Stimulus this, stimulus that…
After last week’s surprise breakdown in talks between the White House and Democrats in the House of Representatives was followed by the talks restarting almost immediately, stimulus is all Big Media has been talking about.
The major news sites are full of “who’s talking to whom,” “who said what behind their backs,” and word-by-word analysis of their statements.
Big Media has an unhealthy obsession with the stimulus.
But the reality is that traders and investors know a stimulus is coming. In some way, shape, or form the economy will get more support from the government.
For the stock market, the intricate details don’t matter nearly as much as Big Media seems to think.
But in its obsession with stimulus, Big Media isn’t talking about a much bigger market mover this week: It’s the start of earnings season, with the six big banks all reporting within two days of each other.
Analysts are expecting a 20% drop in earnings compared to the same quarter last year because of Covid-19. That sounds bad, but considering that the previous quarter saw a 25% drop and the one before that a 32% drop, 20% is a substantial improvement.

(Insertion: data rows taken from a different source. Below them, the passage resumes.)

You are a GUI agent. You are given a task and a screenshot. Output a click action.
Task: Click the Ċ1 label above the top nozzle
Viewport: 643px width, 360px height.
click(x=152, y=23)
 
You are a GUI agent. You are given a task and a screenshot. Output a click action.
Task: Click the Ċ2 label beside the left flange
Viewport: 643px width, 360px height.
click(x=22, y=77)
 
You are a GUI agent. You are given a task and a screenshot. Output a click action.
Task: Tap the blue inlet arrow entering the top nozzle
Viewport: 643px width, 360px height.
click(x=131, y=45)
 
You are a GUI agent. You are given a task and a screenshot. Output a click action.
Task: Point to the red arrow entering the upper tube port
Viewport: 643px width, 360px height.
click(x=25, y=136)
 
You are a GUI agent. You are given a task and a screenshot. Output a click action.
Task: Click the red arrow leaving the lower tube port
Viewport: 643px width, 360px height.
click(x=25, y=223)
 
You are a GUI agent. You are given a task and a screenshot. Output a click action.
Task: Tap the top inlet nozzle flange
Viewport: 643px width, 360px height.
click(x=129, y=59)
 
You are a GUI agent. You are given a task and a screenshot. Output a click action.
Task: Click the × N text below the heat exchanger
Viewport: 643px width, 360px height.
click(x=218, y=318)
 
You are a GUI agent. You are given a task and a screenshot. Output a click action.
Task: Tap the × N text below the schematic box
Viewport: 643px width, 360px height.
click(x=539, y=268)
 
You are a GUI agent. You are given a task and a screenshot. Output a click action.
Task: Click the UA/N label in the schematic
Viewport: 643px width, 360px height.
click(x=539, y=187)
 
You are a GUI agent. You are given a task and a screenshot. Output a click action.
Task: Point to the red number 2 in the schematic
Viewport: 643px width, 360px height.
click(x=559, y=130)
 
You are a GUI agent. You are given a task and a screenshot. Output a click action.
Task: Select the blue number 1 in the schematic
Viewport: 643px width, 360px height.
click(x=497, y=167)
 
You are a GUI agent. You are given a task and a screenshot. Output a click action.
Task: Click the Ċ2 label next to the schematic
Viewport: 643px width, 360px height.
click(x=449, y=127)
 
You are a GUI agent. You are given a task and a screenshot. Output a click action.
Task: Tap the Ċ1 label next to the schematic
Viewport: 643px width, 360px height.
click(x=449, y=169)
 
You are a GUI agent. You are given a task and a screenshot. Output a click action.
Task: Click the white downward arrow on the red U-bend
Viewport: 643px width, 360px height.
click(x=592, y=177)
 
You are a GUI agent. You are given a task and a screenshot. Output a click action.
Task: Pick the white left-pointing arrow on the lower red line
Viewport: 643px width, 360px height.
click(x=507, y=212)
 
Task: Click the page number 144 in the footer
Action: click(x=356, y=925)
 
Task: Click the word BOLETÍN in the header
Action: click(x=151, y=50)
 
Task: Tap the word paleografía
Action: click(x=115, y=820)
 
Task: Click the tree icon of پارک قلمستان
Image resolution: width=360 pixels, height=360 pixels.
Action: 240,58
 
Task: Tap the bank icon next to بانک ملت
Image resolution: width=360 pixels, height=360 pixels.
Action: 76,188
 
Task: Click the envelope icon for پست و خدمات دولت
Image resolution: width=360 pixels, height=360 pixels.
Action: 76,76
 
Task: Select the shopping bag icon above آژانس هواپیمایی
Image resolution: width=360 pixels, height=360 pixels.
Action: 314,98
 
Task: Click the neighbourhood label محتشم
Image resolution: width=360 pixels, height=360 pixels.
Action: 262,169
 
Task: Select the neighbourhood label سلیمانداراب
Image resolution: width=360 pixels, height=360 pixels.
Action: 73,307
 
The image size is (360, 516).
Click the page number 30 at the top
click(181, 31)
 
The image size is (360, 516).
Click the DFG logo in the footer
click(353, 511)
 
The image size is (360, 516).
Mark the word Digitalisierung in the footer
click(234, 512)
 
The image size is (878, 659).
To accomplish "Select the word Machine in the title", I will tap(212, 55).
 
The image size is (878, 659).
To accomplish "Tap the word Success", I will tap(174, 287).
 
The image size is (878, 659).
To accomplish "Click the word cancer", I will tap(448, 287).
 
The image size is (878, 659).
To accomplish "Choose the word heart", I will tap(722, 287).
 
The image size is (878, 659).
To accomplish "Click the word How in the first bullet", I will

And that improvement is all traders and investors are looking for.
Another interesting thing to keep an eye on this week is the retail sales bonanza. Amazon.com Inc. (AMZN) launches its Prime Day event tomorrow. The same day, Target Corp. (TGT) will launch its Deal Days event, and Best Buy Co. Inc. (BBY) will start offering some of its Black Friday deals a month early.
Meanwhile, Walmart Inc.’s (WMT) Big Save event began yesterday.
Good sales numbers from all these events will be good for markets, as they’ll show us how much of an appetite for spending Americans have. With about 70% of the U.S. economy being powered by consumer spending, more spending here means a faster recovery.
Speaking of which, Apple Inc. (AAPL) is widely expected to unveil its new 5G iPhones at its “Hi, Speed” event tomorrow (and possibly some other gadgets, too). This will be another test of the American consumer’s ability and desire to spend money. And this anticipation has the mega-tech stocks soaring…
In the past, Apple’s iPhone events have often been so hyped-up that the stock dips just after, and then recovers when the sales of the new devices prove to be strong.
I expect the same will happen this time.
As I mentioned, the six major banks are reporting this week. JPMorgan Chase & Co. (JPM) and Citigroup Inc. (C) report on Tuesday morning, while Wells Fargo & Co. (WFC), Goldman Sachs Group Inc. (GS), and Bank of America Corp. (BAC) report on Wednesday. Investment bank Morgan Stanley (MS) closes things out on Thursday.
While traders will be look at each individual earnings report, the focus will be more on what all six reports together tell us about the U.S. economy as a whole, and how it’s recovering.
We’re also getting two different views of the healthcare sector this week, as Johnson & Johnson (JNJ) reports tomorrow before the open and Walgreens Boots Alliance Inc. (WBA) reports on Thursday morning.
Walgreens has struggled and will continue to struggle, as CVS Health Corp. (CVS) continues to outperform as a convenience store and pharmacy chain, while Amazon breathes down Walgreen’s neck as it gets into drug delivery.
Johnson & Johnson, meanwhile, has been in the news all summer because of its work on a Covid-19 vaccine (and a recent announcement that their trial would be for a single-shot solution). But that’s really a small part of its business. Tomorrow, I’m expecting to hear good news on the company’s other healthcare businesses.
All in all, the bar for earnings success this quarter is low. Traders and investors are not looking for much to be happy, just improvement. That’s a big positive for stocks – low expectations are easier to over-deliver on.